III. Date of Effectiveness of the
Proposed Rule Change and Timing for
Commission Action
Because the foregoing proposed rule
change does not:
(i) Significantly affect the protection
of investors or the public interest;
(ii) impose any significant burden on
competition; and
(iii) become operative for 30 days
from the date on which it was filed, or
such shorter time as the Commission
may designate, it has become effective
pursuant to Section 19(b)(3)(A)(iii) of
the Act 13 and Rule 19b–4(f)(6)
thereunder.14
At any time within 60 days of the
filing of the proposed rule change, the
Commission summarily may
temporarily suspend such rule change if
it appears to the Commission that such
action is necessary or appropriate in the
public interest, for the protection of
investors, or otherwise in furtherance of
the purposes of the Act.
IV. Solicitation of Comments
Interested persons are invited to
submit written data, views, and
arguments concerning the foregoing,
including whether the proposed rule
change is consistent with the Act.
Comments may be submitted by any of
the following methods:
Electronic Comments
• Use the Commission’s internet
comment form (https://www.sec.gov/
rules/sro.shtml) or
• Send an email to rule-comments@
sec.gov. Please include File Number SR–
ICEEU–2018–014 on the subject line.
Paper Comments
• Send paper comments in triplicate
to Secretary, Securities and Exchange
Commission, 100 F Street NE,
Washington, DC 20549–1090.
All submissions should refer to File
Number SR–ICEEU–2018–014. This file
number should be included on the
subject line if email is used. To help the
Commission process and review your
comments more efficiently, please use
only one method. The Commission will
post all comments on the Commission’s
internet website (https://www.sec.gov/
rules/sro.shtml). Copies of the
submission, all subsequent
amendments, all written statements
with respect to the proposed rule
change that are filed with the
Commission, and all written
communications relating to the
proposed rule change between the
Commission and any person, other than
those that may be withheld from the
public in accordance with the
provisions of 5 U.S.C. 552, will be
available for website viewing and
printing in the Commission’s Public
Reference Section, 100 F Street NE,
Washington, DC 20549, on official
business days between the hours of
10:00 a.m. and 3:00 p.m. Copies of such
filings will also be available for
inspection and copying at the principal
office of ICE Clear Europe and on ICE
Clear Europe’s website at https://
www.theice.com/notices/Notices.shtml?
regulatoryFilings. All comments
received will be posted without change.
Persons submitting comments are
cautioned that we do not redact or edit
personal identifying information from
comment submissions. You should
submit only information that you wish
to make available publicly. All
submissions should refer to File
Number SR–ICEEU–2018–014 and
should be submitted on or before
November 23, 2018.
13 15
For the Commission, by the Division of
Trading and Markets, pursuant to delegated
authority.15
Eduardo A. Aleman,
Assistant Secretary.
14 17
[FR Doc. 2018–23968 Filed 11–1–18; 8:45 am]
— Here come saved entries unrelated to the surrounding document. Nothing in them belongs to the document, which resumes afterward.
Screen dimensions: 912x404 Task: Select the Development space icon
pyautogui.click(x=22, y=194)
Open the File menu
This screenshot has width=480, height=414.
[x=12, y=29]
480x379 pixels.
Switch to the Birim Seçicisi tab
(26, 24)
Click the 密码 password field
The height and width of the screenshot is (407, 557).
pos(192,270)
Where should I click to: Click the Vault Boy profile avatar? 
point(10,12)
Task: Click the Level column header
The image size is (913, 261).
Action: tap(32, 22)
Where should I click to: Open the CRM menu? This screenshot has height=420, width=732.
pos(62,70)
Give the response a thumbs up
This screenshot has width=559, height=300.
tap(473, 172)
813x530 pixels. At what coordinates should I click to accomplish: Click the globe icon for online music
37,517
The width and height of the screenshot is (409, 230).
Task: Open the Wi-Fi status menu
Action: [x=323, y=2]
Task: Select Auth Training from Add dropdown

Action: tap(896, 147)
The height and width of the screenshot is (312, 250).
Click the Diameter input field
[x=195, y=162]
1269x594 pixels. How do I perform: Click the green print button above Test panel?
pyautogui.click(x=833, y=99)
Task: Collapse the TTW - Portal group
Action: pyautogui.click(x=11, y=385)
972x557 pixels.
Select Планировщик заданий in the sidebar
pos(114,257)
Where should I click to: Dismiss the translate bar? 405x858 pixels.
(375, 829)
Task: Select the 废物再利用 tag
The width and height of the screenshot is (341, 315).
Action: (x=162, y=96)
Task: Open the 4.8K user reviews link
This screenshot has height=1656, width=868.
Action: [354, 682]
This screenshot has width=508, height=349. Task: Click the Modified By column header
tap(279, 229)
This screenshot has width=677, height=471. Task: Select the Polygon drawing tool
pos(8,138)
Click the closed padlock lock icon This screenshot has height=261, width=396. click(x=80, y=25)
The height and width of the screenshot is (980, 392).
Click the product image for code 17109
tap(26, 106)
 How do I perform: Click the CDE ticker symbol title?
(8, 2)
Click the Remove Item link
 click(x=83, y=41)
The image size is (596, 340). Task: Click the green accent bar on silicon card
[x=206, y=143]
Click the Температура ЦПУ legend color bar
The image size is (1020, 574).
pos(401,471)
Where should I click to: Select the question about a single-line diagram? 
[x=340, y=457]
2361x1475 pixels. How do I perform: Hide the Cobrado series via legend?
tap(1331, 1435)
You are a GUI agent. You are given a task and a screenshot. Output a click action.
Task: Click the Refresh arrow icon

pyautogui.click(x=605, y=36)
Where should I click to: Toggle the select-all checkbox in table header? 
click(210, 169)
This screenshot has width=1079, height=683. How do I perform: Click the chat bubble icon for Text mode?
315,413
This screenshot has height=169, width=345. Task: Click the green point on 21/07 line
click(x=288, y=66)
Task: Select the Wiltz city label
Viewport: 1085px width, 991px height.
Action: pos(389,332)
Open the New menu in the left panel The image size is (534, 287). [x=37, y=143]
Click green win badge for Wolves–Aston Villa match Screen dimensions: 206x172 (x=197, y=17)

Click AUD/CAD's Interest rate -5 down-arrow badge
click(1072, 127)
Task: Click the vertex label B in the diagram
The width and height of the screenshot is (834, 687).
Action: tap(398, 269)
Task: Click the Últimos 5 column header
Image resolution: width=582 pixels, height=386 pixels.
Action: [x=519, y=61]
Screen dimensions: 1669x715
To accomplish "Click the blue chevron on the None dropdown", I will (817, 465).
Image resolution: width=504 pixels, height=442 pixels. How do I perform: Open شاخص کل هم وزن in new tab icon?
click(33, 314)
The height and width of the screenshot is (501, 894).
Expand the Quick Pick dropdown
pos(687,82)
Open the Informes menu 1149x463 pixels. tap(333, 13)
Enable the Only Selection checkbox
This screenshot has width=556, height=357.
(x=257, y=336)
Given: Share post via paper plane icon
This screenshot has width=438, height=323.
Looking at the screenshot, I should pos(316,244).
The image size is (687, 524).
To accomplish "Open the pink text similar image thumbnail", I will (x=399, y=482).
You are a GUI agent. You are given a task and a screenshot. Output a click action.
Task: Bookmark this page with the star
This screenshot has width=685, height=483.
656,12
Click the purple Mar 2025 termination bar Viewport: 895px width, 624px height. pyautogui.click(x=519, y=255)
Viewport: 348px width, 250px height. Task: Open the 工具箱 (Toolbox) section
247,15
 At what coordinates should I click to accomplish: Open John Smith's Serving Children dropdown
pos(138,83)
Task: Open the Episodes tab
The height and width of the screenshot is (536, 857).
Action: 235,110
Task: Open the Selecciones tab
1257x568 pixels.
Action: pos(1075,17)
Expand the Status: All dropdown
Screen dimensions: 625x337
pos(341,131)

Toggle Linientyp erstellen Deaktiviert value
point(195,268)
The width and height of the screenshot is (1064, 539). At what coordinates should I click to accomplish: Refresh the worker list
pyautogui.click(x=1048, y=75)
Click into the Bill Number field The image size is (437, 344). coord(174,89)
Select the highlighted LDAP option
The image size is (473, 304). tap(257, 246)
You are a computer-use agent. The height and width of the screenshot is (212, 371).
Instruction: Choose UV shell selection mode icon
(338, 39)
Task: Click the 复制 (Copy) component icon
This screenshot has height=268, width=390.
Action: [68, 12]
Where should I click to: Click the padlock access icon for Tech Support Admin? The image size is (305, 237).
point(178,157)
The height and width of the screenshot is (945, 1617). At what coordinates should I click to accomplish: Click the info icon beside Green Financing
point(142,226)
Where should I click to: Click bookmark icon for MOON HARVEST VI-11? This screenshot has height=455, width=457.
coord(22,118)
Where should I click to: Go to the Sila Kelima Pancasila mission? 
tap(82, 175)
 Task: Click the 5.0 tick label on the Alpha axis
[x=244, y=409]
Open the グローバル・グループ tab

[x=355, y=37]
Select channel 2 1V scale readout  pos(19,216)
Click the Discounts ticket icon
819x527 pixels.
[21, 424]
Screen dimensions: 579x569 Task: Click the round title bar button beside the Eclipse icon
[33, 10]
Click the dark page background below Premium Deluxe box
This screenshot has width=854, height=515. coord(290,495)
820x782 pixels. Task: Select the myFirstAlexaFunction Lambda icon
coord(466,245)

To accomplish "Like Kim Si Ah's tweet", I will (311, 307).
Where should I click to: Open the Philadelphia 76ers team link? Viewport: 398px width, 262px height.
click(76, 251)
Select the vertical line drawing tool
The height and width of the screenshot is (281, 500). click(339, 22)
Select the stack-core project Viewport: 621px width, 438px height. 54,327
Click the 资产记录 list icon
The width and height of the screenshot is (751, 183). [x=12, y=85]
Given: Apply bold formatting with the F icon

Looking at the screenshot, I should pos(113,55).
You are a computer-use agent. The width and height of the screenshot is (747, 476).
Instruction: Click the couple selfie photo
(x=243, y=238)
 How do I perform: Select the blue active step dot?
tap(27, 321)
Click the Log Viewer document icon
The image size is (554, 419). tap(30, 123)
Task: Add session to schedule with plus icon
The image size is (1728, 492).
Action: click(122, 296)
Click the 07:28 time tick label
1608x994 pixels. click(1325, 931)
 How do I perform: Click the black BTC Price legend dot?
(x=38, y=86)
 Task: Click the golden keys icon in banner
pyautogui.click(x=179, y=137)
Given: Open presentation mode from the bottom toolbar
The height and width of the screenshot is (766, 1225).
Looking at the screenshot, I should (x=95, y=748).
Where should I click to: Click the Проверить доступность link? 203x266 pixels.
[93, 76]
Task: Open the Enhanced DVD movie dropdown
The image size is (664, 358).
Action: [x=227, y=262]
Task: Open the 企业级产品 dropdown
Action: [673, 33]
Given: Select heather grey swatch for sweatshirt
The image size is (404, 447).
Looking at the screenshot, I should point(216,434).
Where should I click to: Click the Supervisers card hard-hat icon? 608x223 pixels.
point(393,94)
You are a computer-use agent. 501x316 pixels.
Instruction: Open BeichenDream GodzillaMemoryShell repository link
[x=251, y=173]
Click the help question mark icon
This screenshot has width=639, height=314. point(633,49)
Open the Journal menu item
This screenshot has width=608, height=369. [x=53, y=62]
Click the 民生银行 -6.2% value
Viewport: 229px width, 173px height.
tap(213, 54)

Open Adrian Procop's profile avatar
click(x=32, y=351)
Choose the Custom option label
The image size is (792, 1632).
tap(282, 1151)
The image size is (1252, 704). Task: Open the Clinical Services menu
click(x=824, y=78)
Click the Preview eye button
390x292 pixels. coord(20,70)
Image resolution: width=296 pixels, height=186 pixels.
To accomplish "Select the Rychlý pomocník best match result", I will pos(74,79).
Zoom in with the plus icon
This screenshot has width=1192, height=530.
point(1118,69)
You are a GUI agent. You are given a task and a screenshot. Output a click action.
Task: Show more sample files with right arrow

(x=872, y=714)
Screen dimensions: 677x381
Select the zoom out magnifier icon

U.S.C. 78s19(b)(3)(A)(iii).
CFR 240.19b–4(f)(6). In addition, Rule 19b–
4(f)(6) requires a self-regulatory organization to give
the Commission written notice of its intent to file
the proposed rule change at least five business days
prior to the date of filing of the proposed rule
change, or such shorter time as designated by the
Commission. ICE Clear Europe has satisfied this
requirement.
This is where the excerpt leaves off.